As Forum chairman Klaus Schwab introduced Trump, he drew some hisses when he said that the president could be subject to “misconceptions and biased interpretations”. When Trump took the stage, he received modest applause but some people kept their hands at their sides. The crowd was largely subdued as the president spoke but there were boos when Trump took a swipe at the media.
Trump showcased the country’s roaring economy and made a pitch to world leaders that “America is open for business and we are competitive once again”.
The gathering had viewed Trump with scepticism, given his “America First” message, but the White House has insisted that his protectionist policies and international cooperation can go hand-in-hand.
Trump addressed the crowd of over 1,500 people packed into a high-ceilinged hall in the modern conference centre. Anticipation was high from attendees, who have watched the president closely since he arrived, snapping photos when he entered and as he moved from room to room.
Trump hit some of the same nationalist notes that have become hallmarks of his other speeches to international gatherings, calling for secure borders, stricter immigration policies and enhanced national sovereignty, saying that each country should put its own economic interests ahead of the larger multinational partnerships.
“We support free trade but it needs to be fair and it needs to be reciprocal,” said Trump, who has long expressed a preference for one-to-one national trade deals rather than regional ones. But he also left the door open to re-entering the Trans Pacific Partnership, a sweeping trade deal from which he withdrew a year ago, saying that “perhaps” the United States could resume negotiations with many of the participating countries at once.

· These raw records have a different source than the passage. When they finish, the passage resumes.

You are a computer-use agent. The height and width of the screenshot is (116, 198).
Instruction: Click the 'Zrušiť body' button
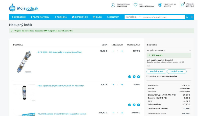[x=177, y=72]
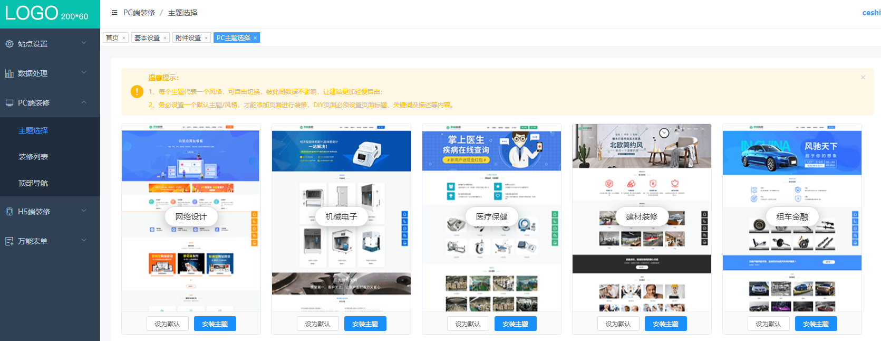
Task: Close the 附件设置 tab
Action: coord(206,38)
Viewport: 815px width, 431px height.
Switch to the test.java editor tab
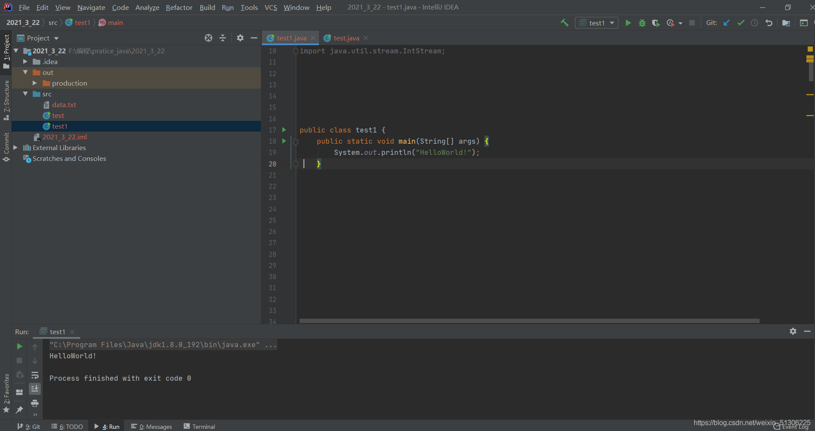[x=346, y=38]
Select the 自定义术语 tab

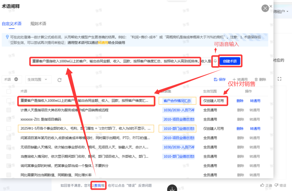tap(12, 24)
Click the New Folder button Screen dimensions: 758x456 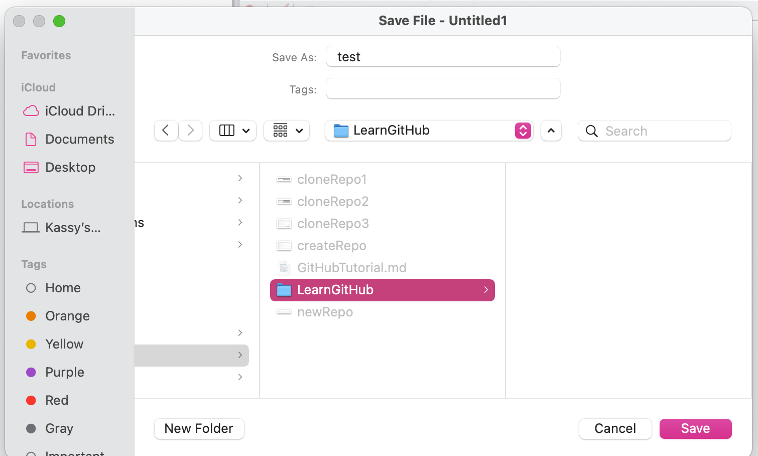click(x=199, y=429)
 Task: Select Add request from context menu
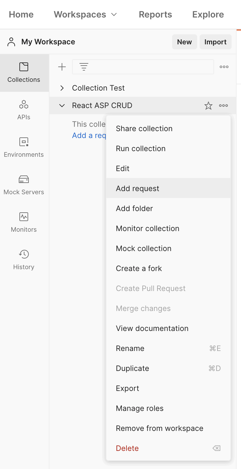pyautogui.click(x=168, y=188)
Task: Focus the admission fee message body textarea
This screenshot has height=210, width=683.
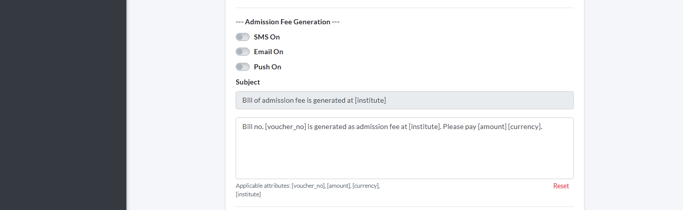Action: [404, 152]
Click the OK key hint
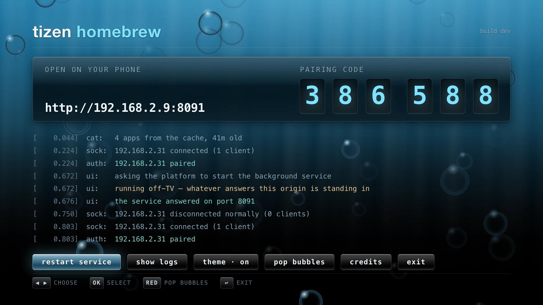The image size is (543, 305). [x=97, y=283]
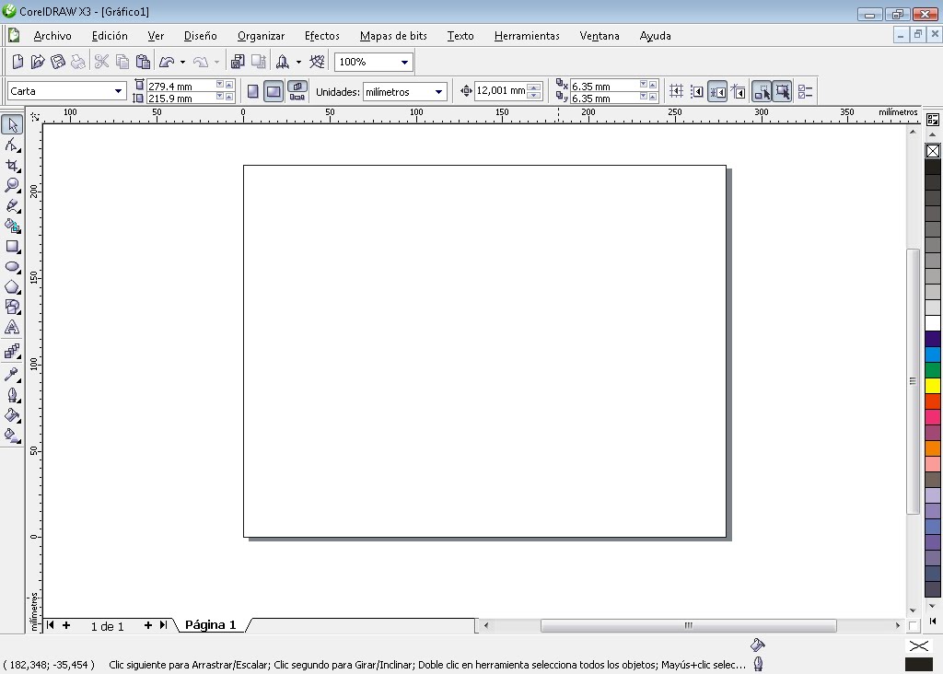This screenshot has height=674, width=943.
Task: Select the Pick tool
Action: [12, 123]
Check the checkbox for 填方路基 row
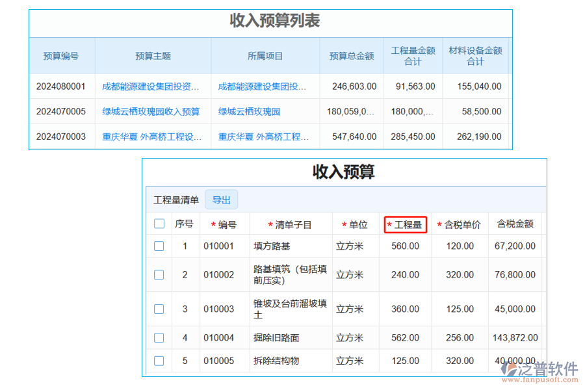This screenshot has width=585, height=390. click(x=159, y=246)
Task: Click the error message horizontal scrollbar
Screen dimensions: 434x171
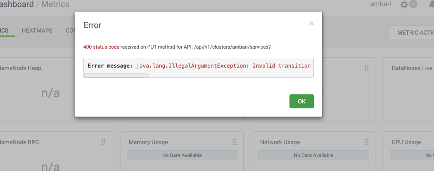Action: (x=116, y=75)
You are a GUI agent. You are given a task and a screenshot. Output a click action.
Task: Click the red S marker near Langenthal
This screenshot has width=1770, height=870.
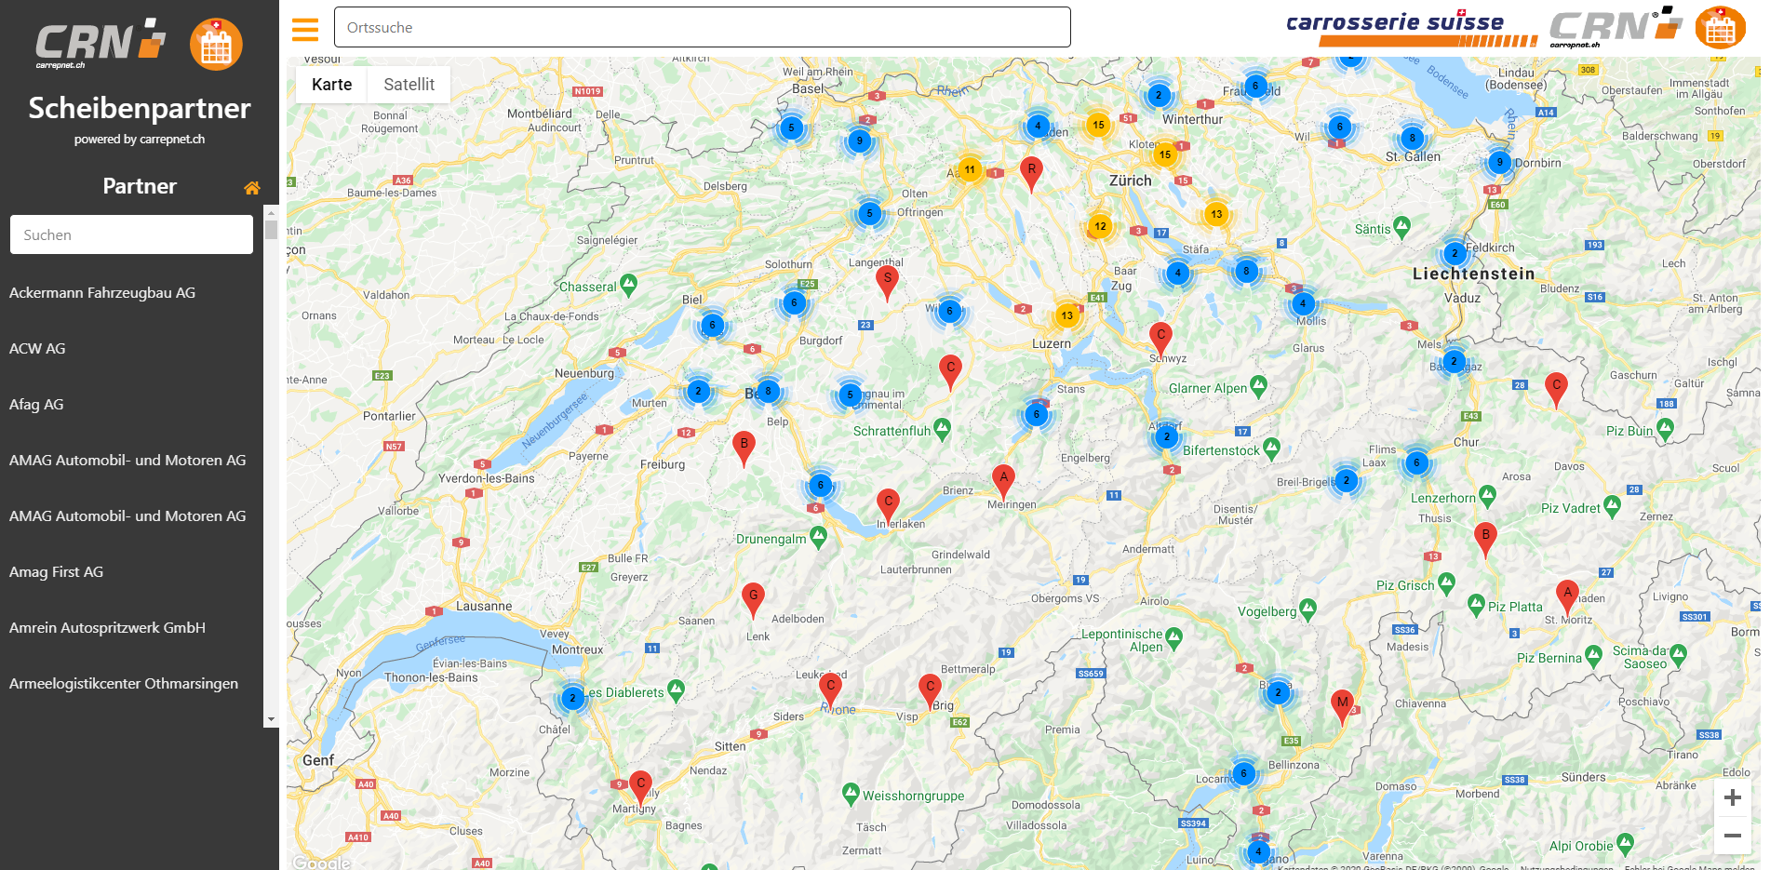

As if making a salesman’s pitch, Trump repeatedly boasted about his country’s economy and pushed for international cooperation combatting terrorism. But he left unaddressed a number of concerns for the globalist community, including climate change, the fate of refugees and diplomatic solutions for a number of the world’s hotspots, including the Middle East.
Kristian Jensen, Denmark’s finance minister, provided some of the first international feedback, writing on Twitter “Honestly speaking, a rather ordinary speech from @realDonaldTrump. We didn’t need a sale speech for ???? but a vision for a renewed cooperation about growth.”
The first sitting president to attend Davos since Bill Clinton in 2000, Trump also used his time to meet with world leaders, attend a reception in his honour and host business executives at a dinner. On his way in on Friday, he declared that his visit had been a success, adding: “We have a tremendous crowd and a crowd like they’ve never had before.”
Trump sought earlier Friday to ease tensions with a key African leader, meeting with Rwandan President Paul Kagame and calling him a “friend” in the aftermath of his controversial comments about African countries.
The meeting came after Trump drew widespread condemnation for allegedly referring to African nations as “shithole countries” in discussing immigration, according to those at the meeting. The president has denied using that language. Others present say he did.
Some Davos attendees expressed unease with Trump’s foreign policy and his crackdown on undocumented immigrants. Microsoft co-founder Bill Gates told Bloomberg that in “the balance of hard power versus soft power, the US uniquely has a ratio emphasising hard power and I’d hate to see it go even further”.
Billionaire investor George Soros was more explicit, saying Trump was risking a nuclear war with North Korea and that he poses a “danger to the world”.
“Part of that is I think the sense that the US is less welcoming today,” Marriott International CEO Arne Sorenson said. “Words around immigration, or words around some of these other issues, can be interpreted in the rest of the world as words of welcome or relatively less welcome.”